On Wed, Apr 8, 2009 at 1:15 PM, Jens Frank jens.l.frank@googlemail.com wrote:
2009/4/8 Ævar Arnfjörð Bjarmason avarab@gmail.com
And it it enough to have the alternate static map inside <noscript>? Does this work on all the odd browsers out there that we want to support? If so that'll make everything else much easier.
There are some concerns about a) printing and b) the amount of JavaScript that needs to be loaded for the slippy map, and c) possibly missing <noscript> support. Would it perhaps be better to have the static map image that's currently in <noscript> as default, add a JavaScript "onclick" handler to it, that shows some animated sandclock, loads OpenLayers and displays a map instead of the former static image?
Sounds good, even on Firefox I'd prefer to have a static image when printing as I don't need the OpenLayers UI elements on paper.
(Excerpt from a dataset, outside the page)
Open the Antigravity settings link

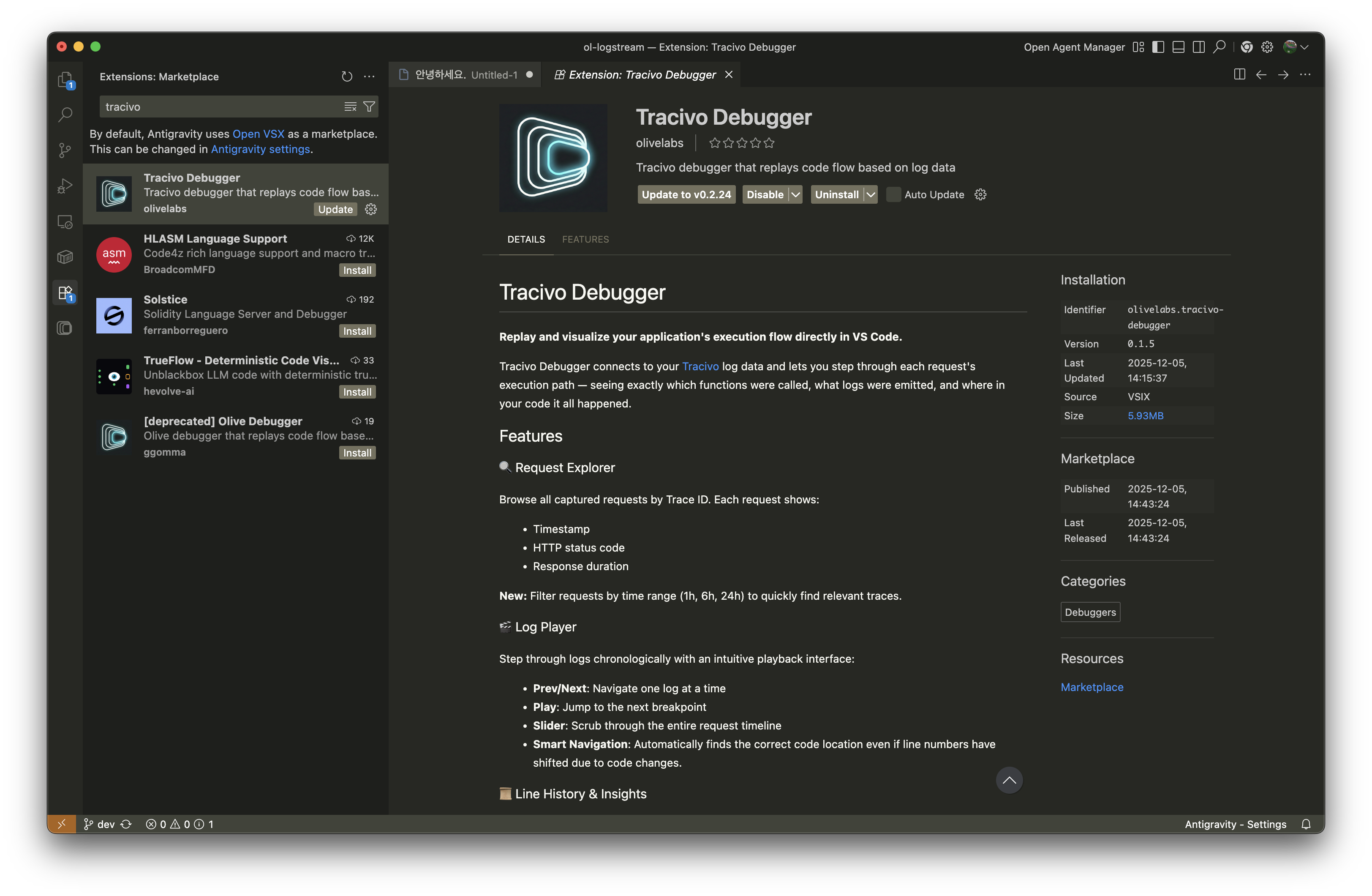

But even then quicker loading time wins over the maps being dynamic in most cases, and you get other niceties like right click -> save image.
Which is the default could be made optional, either with a parameter or site-wide (depending on a config setting. Requesting someone with JavaScript-fu to implement the user visible parts :)
Except on Wednesday you'll see an empty map (only coastline) if you look at that, since the osm2pgsql import is running on the tileserver. I don't know whether that's something that's a problem we could hack around in our own setup while updating the Planet mirror, maybe by keeping two database copies.
The original plan was to permanently import the diffs, just like others are doing it already (e.g. MetaCarta for the up-to-date service).
Ah, but the problem outlined above is encountered by OSM due to the way they're swapping out the planet weekly.
But in any case it's a solvable server administration problem, so let's just worry about it when we have something installed to worry about. I shouldn't have brought it up.